What happens if you connect two speakers to one channel?

two speakers in series or parallel impedance diagram illustrated

When two speakers are connected to one channel it will see a speaker load (total Ohms load) that’s lower or higher than one speaker alone.

This is because either more or less electrical current is flowing depended on how they’re connected. The end result is that the amplifier does more or less work.

  • For speakers connected in parallel, the total Ohms impedance is lower. It is the speaker Ohms divided by the number of speakers. More electrical current will flow if the radio or amplifier can supply it.
  • For speakers connected in series, the total Ohms impedance is higher. It is the total of the speaker Ohms all added together. As the total resistance (speaker impedance, in Ohms) is increased, this means less electrical current will flow.

If the total Ohms load seen by the output channel is too low the audio device can overheat and suffer permanent damage.

If the Ohms load is higher, it’s safe – the amp will simply produce less total power. Each speaker will receive less power than it would when connected alone (usually 1/2 to 1/4 of the full wattage).

How power is shared between parallel or series speakers

diagram showing how power is shared between series or parallel speakers

One thing to know is that you can’t get free power – connecting two speakers to one output channel means they will have to share the available power.

Remember these basics:

  • Parallel speakers share the output power for the total speaker load. For example, connecting two 4Ω speakers in parallel means a total of 2 ohms. Each speaker would then get 1/2 of the rated power output at 2 ohms.
  • Series connected speakers receive less power overall because the total power to all is lower than parallel speakers. For example, two 4 ohm speakers in series add to an 8 ohm total load. Power output at 8 ohms is 1/2 that of 4 ohms (due to Ohms Law for power), with each speaker having 1/2 of that.

When connecting 2 speakers to one output channel it’s a compromise you have to live with. A car stereo, home AV receiver, or home or car amplifier is often designed with one speaker per channel in mind.

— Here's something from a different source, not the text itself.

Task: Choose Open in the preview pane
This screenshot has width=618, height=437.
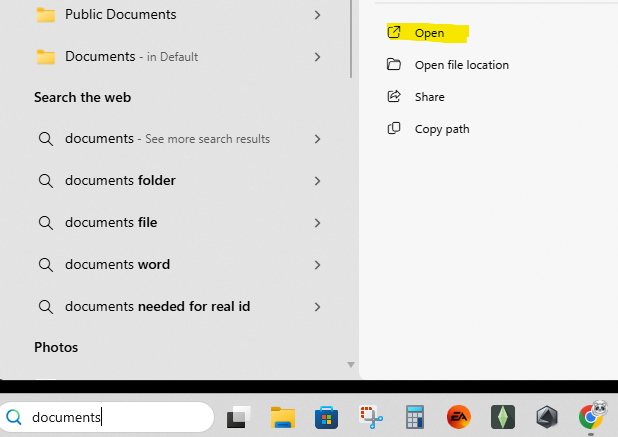Action: pyautogui.click(x=429, y=33)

How to connect 2 speakers to one output

how to connect 2 speakers to one output diagram

Steps to connect multiple speakers to one output in parallel or series


  1. Strip the wire insulation to bare wire and connect one speaker wire to the positive terminal of the output then to the positive terminal of the first speaker.
  2. Keep (or cut) enough length to reach the second speaker. Connect the negative terminal of the first speaker to the positive terminal of the second speaker.
  3. Connect the negative terminal of the last speaker to the negative terminal of the output.


  1. Connect a speaker wire to the positive terminal on each speaker. Both speaker’s positive wires should connect to the same positive terminal.
  2. Connect a speaker wire to the negative terminal on each speaker. Both should connect to the same negative terminal at the output at the amp.
Important! ONLY wire speakers in parallel if the stereo or amplifier can handle the Ohms load you’ll be using. Always check the output label or specifications before doing so.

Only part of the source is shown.